== Available records ==
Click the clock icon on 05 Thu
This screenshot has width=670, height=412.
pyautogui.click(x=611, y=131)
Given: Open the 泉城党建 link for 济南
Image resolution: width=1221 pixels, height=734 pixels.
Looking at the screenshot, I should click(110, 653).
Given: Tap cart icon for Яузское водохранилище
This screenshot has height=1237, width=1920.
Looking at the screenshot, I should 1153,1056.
===
== Available records ==
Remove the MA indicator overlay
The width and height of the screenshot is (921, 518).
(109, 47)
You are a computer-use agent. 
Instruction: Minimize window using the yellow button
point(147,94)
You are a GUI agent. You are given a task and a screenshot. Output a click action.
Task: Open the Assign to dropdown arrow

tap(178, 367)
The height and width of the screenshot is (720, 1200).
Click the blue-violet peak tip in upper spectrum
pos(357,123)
===
== Available records ==
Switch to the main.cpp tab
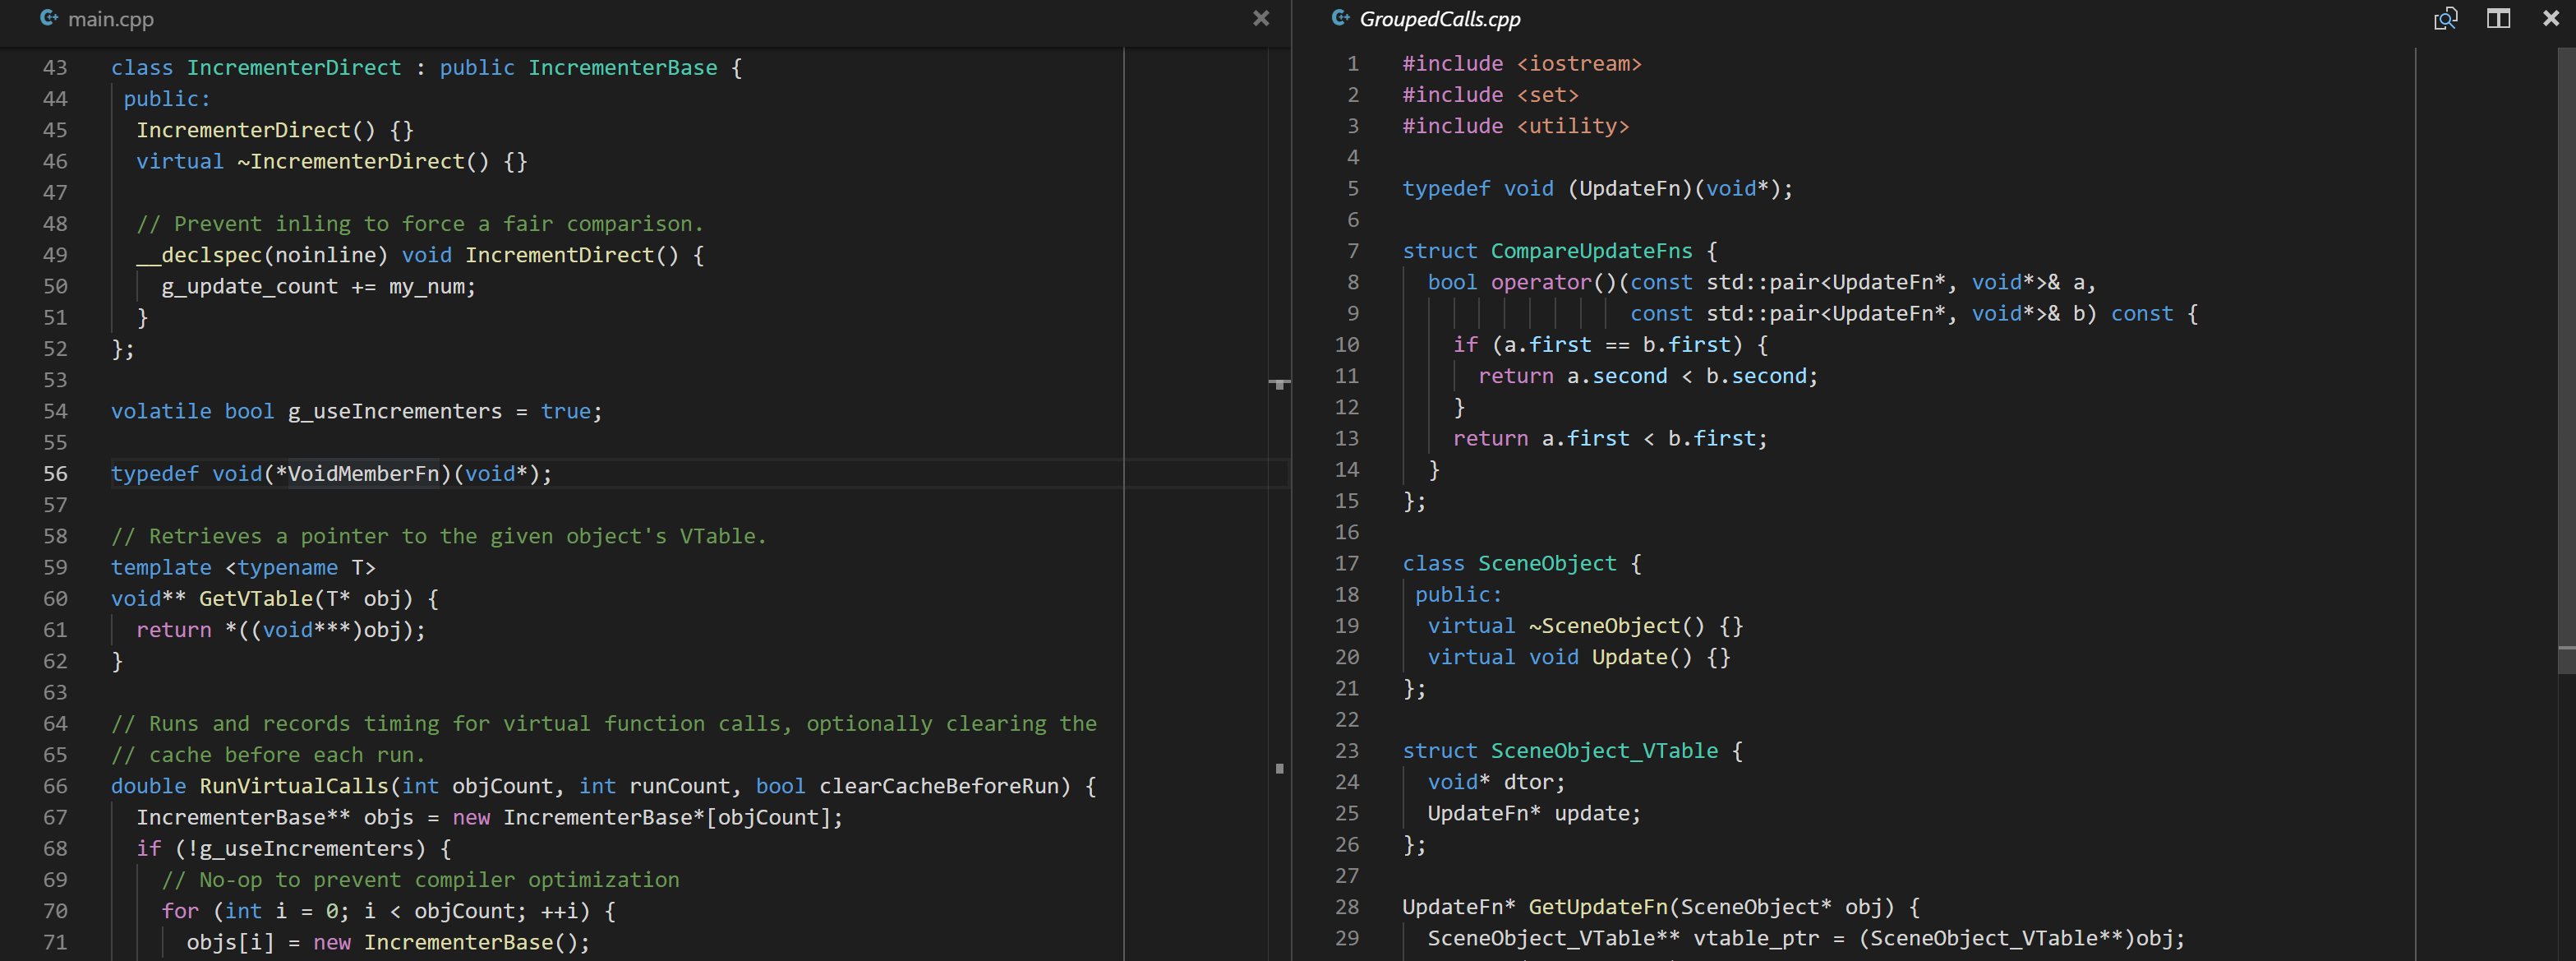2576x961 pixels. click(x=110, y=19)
===
* _Prompt_
How many lines in the entries above contain the word "Open"? Case matters. Reply with the number alone.

* _Task result_
2